Long noncoding RNA LINC00461 mediates cisplatin resistance of rectal cancer via miR-593-5p/CCND1 axis

Abstract

On account of the acquired drug resistance, the potency of cisplatin-based chemotherapy is far from satisfactory in rectal cancer. Increasing evidence has highlighted the crucial function of aberrantly expressed lncRNAs on the cisplatin resistance in multiple cancers. This research was the first attempt to decipher the underlying function and mechanism of long intergenic non-protein coding RNA 461 (LINC00461) in rectal cancer and also its relation to cisplatin resistance of rectal cancer. Data from this study revealed that LINC00461 expression was upregulated in rectal cancer cells. LINC00461 depletion restrained rectal cancer progression and sensitized rectal cancer cells to cisplatin. Molecular mechanism assays testified that LINC00461 bound with miR-593-5p. Besides, miR-593-5p upregulation improved the sensitivity of rectal cancer cells to cisplatin.
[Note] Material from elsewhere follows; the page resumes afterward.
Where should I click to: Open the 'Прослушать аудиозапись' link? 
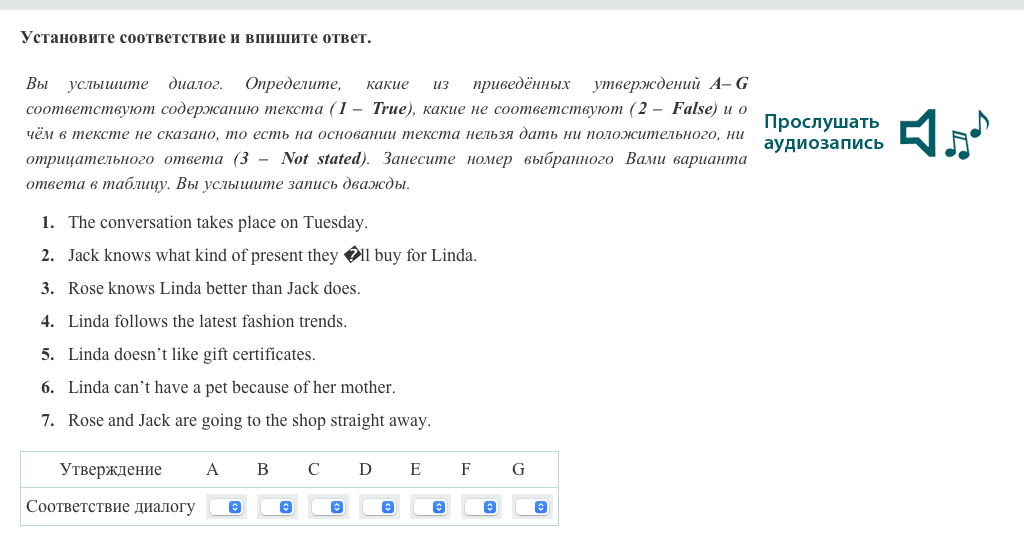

Additionally, cyclin D1 (CCND1) was manifested to be a downstream target of miR-593-5p. Furthermore, CCND1 upregulation could reverse the effect of LINC00461 downregulation on rectal cancer progression and cisplatin resistance of rectal cancer. To sum up, LINC00461 mediates cisplatin resistance of rectal cancer by targeting miR-593-5p/CCND1 axis, shedding new light on the treatment of rectal cancer.